His performance in the months of July, August and September was eye-popping - 21 homeruns, 62 RBI, a .296 average and a .585 slugging percentage. It was enough to earn him the National League Rookie of the Year award and make him the star of an off-season banquet tour that started in his hometown of St. Louis last week and will have him on the dais for three other events before the start of spring training next month.
"It has been a busy off-season," said Howard. "It has been crazy and hectic, but that's OK."
In three months, Howard went from a prospect who got light regard when the Phillies shopped him a year ago to a player who proved himself so emphatically at the big-league level that the organization didn't hesitate to deal potential Hall of Famer Jim Thome to the White Sox and pay more than half of his remaining freight.
To some, it might seem that the Phillies have put too much stock in those three months of Howardmania. What the Phillies see is a player who repeatedly has been underestimated.
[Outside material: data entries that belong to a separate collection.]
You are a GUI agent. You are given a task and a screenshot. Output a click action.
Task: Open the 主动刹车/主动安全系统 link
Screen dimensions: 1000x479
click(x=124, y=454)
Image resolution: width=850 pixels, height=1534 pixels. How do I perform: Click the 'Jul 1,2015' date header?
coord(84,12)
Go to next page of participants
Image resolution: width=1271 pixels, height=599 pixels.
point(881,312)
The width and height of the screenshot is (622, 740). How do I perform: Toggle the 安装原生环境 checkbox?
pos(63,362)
Howard was a brawny basher in high school, yet he landed at Southwest Missouri State (now known simply as Missouri State) as a non-scholarship athlete. As a true freshman in 1999, he racked up enough homers and RBI to place him on the school's single-season top-10 list in both categories, but after less impressive performances as a sophomore and junior, he slid into the fifth round of the 2001 draft, where the Phillies quietly selected him.
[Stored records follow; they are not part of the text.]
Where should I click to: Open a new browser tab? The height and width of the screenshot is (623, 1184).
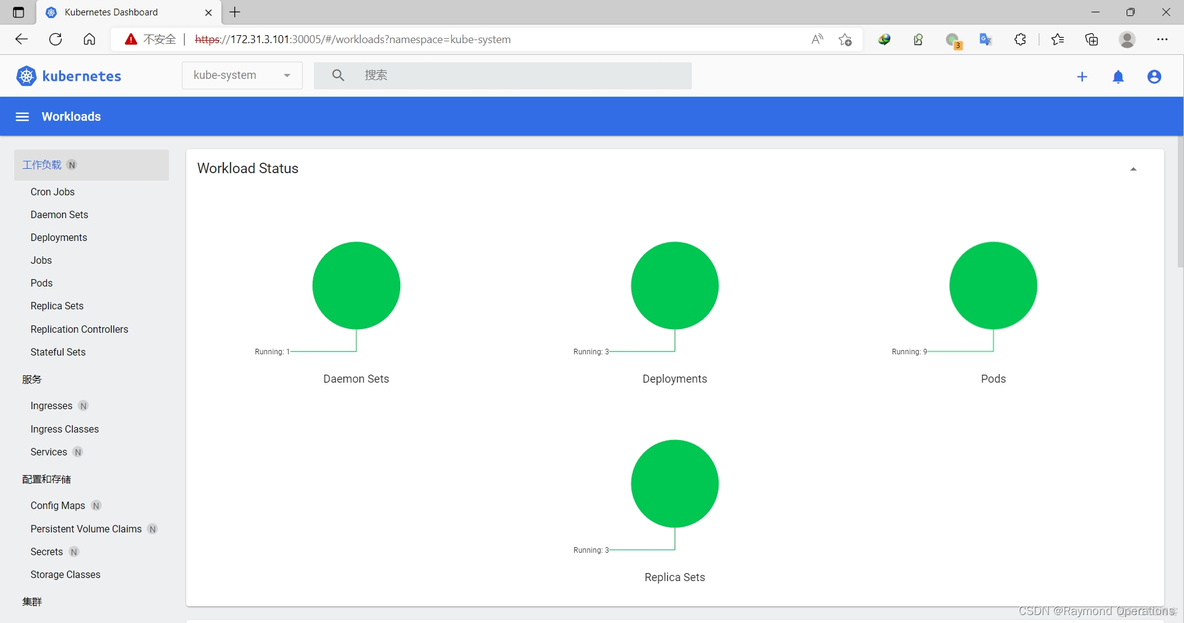[235, 12]
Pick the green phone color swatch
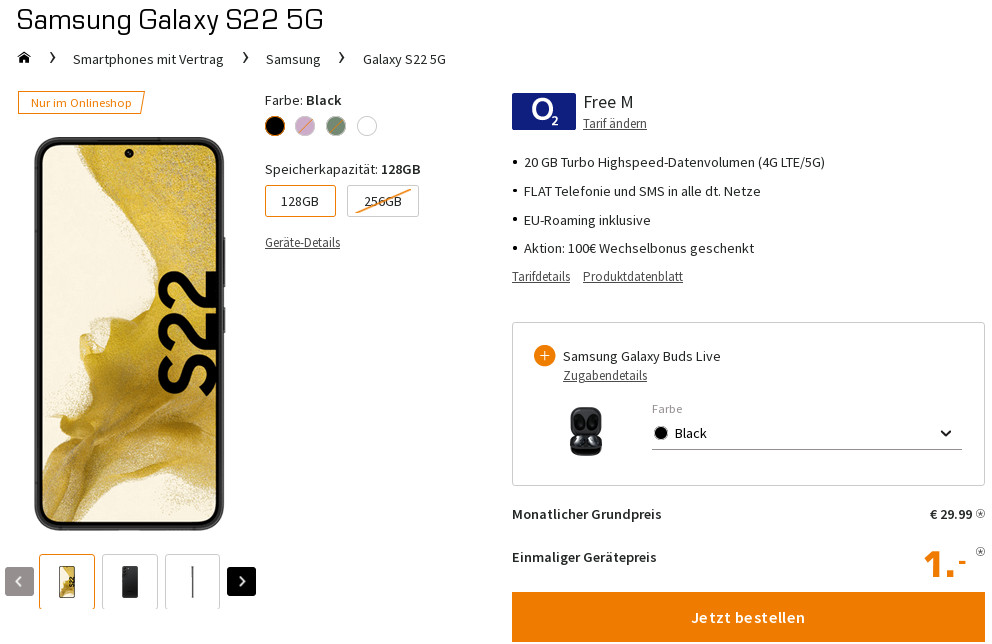 [336, 126]
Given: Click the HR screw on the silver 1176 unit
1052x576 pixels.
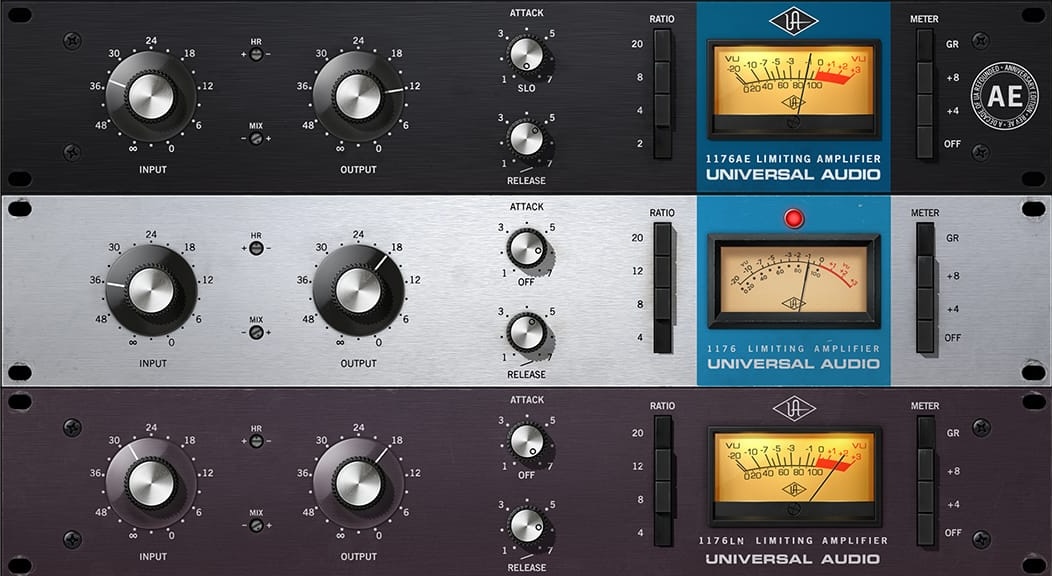Looking at the screenshot, I should pyautogui.click(x=256, y=248).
Immediately, Howard showed impressive power in the minors, but his successes were often attributed to his being one of the older players in the Class-A leagues in which he played in 2002 and 2003.
A year ago Howard was coming off a monstrous performance in the minors, where he hit 46 homers between Double-A Reading and Triple-A Scranton Wilkes-Barre. Yet Thome's presence at first base had the Phils open to trading Howard. When no offers appealed to the front office, Howard was given a look in the outfield. Then, Thome's injury-riddled 2005 season opened the door.
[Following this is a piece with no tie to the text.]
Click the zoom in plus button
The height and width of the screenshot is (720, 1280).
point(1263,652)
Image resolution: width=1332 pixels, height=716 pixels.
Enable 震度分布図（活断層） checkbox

Heading into 2006, there are questions. Will Howard avoid the sophomore slump that has caused many power hitters to sag, one of those examples being Pat Burrell? Can Howard improve his numbers against left-handed pitchers (9-for-61 with one homer in 2005), who will be trotted out to challenge him at every opportunity?
Manager Charlie Manuel chuckles when asked if he has any of those concerns.
"I think if Ryan Howard keeps the same demeanor and the same work habits, he'll be fine," Manuel said. "He'll have his 0-for-10 slumps, but he just needs to be Ryan Howard and stay that way. He's improved every year I've seen him, and he wants it. He wants to be in there when the game is on the line."
"You play so many games, (slumps) are going to happen," Howard said. "That's why they call them slumps. Hopefully I won't go into them for 162 games."
"As for (left-handed pitchers), it's just a matter of seeing them. I have adjustments to make. I try to make (pressure situations) fun. I like to make it a challenge instead of worrying about it."
However, he does admit that it is nice to have one question die out.
"I'm glad I don't have to answer any more questions about trades," Howard said. "That's something I won't miss."